• Exercise 1:
According to the CMRNet summary, what median localization accuracy does the method achieve on KITTI sequence 00?
• Exercise 2:
Extend the CMRNet summary past its final line.

• Extracted text:
# CMRNet: Camera to LiDAR-Map Registration

**Authors:** Daniele Cattaneo, Matteo Vaghi, Augusto Luis Ballardini, Simone, Fontana, Domenico Giorgio Sorrenti, Wolfram Burgard

arXiv: 1906.10109 · 2021-07-12

## TL;DR

CMRNet is a real-time CNN-based method that localizes RGB images within a preexisting LiDAR map without prior training in the specific area, demonstrating high accuracy on the KITTI dataset.

## Contribution

This paper introduces CMRNet, the first CNN approach to match monocular camera images to a preexisting LiDAR map for localization.

## Key findings

- Achieves 0.27m median localization accuracy on KITTI sequence 00.
- Operates without training in the specific working area.
- Processes each frame independently without tracking.

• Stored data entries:

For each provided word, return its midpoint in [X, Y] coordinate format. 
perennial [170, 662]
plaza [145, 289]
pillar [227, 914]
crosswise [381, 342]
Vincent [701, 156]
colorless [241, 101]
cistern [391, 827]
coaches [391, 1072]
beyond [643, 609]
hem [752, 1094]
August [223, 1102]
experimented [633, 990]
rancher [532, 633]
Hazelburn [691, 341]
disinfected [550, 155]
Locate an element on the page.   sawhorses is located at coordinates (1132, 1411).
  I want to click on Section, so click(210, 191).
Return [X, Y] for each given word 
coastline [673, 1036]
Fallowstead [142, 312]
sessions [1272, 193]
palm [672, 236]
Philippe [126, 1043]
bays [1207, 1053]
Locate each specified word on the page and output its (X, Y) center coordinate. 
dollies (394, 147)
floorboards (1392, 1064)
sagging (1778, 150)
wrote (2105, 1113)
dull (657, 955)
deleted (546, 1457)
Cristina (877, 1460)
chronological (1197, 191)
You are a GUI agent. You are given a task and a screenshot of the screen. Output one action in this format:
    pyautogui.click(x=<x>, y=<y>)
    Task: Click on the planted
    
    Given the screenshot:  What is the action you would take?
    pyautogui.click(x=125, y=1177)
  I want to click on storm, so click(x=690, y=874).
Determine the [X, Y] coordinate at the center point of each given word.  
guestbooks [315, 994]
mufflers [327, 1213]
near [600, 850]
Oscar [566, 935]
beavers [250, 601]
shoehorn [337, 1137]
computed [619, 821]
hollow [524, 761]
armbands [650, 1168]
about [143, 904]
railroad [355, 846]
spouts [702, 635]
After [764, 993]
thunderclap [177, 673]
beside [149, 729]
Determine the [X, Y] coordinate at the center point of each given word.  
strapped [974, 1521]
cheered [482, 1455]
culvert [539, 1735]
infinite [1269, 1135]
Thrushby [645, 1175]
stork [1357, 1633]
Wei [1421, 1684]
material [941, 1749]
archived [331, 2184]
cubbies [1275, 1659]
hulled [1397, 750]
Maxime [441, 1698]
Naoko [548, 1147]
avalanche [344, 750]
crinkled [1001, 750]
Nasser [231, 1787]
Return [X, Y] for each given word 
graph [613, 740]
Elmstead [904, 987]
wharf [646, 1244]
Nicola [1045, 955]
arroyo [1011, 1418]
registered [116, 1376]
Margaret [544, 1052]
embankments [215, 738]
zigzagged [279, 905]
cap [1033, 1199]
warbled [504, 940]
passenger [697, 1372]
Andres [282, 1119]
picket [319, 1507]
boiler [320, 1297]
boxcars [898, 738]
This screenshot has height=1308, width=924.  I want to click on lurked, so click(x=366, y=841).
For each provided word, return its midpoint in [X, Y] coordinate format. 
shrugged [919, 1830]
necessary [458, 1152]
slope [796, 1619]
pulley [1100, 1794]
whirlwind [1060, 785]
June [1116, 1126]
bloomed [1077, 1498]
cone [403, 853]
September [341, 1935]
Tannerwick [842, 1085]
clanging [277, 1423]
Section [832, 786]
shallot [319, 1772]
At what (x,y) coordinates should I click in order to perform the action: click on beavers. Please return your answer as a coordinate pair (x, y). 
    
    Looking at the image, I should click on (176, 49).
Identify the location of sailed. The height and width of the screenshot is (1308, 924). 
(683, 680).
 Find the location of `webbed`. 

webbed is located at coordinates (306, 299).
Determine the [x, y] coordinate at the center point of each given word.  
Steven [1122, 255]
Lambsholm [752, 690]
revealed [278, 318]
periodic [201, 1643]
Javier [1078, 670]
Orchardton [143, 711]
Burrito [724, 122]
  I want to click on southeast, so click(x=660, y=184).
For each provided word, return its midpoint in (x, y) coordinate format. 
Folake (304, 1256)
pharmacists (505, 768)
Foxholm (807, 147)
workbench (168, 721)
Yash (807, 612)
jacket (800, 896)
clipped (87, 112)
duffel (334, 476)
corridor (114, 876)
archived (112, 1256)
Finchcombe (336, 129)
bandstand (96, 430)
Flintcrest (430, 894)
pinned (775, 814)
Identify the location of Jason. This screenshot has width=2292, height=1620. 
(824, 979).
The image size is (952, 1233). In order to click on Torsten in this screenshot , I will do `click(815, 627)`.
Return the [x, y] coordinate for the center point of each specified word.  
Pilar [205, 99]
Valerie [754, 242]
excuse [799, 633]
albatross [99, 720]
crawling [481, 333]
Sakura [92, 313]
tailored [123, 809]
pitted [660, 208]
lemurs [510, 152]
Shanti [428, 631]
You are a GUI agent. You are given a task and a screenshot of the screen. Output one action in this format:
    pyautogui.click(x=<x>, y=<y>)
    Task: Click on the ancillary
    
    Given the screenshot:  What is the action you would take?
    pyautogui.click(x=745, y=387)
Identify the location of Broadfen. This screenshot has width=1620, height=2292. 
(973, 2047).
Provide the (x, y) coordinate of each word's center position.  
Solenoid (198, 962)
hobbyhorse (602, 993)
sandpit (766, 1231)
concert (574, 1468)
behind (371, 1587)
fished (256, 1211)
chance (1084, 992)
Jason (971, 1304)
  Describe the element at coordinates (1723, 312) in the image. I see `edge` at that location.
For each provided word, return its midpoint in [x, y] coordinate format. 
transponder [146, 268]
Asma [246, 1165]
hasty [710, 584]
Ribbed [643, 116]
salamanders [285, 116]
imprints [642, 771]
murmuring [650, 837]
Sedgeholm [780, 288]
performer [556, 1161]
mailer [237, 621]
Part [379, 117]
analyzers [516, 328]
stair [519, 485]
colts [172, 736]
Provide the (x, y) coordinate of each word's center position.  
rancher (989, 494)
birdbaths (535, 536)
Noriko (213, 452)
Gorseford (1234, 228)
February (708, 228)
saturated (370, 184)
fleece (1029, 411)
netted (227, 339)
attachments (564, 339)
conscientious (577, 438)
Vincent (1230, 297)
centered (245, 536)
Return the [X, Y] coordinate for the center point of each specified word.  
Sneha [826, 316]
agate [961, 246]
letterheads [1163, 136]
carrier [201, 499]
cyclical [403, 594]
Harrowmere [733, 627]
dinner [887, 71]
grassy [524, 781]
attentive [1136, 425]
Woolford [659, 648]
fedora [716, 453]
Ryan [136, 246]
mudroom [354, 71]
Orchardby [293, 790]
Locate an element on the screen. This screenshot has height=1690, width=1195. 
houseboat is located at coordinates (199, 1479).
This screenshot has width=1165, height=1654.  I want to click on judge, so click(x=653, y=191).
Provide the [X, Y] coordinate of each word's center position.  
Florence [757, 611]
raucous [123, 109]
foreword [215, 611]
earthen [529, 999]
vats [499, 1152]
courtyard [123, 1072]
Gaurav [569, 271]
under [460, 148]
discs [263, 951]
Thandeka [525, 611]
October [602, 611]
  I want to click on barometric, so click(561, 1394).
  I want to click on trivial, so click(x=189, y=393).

• Task answer 1:
0.27m

• Task answer 2:
## Abstract

In this paper we present CMRNet, a realtime approach based on a Convolutional Neural Network to localize an RGB image of a scene in a map built from LiDAR data. Our network is not trained in the working area, i.e. CMRNet does not learn the map. Instead it learns to match an image to the map. We validate our approach on the KITTI dataset, processing each frame independently without any tracking procedure. CMRNet achieves 0.27m and 1.07deg median localization accuracy on the sequence 00 of the odometry dataset, starting from a rough pose estimate displaced up to 3.5m and 17deg. To the best of our knowledge this is the first CNN-based approach that learns to match images from a monocular camera to a given, preexisting 3D LiDAR-map.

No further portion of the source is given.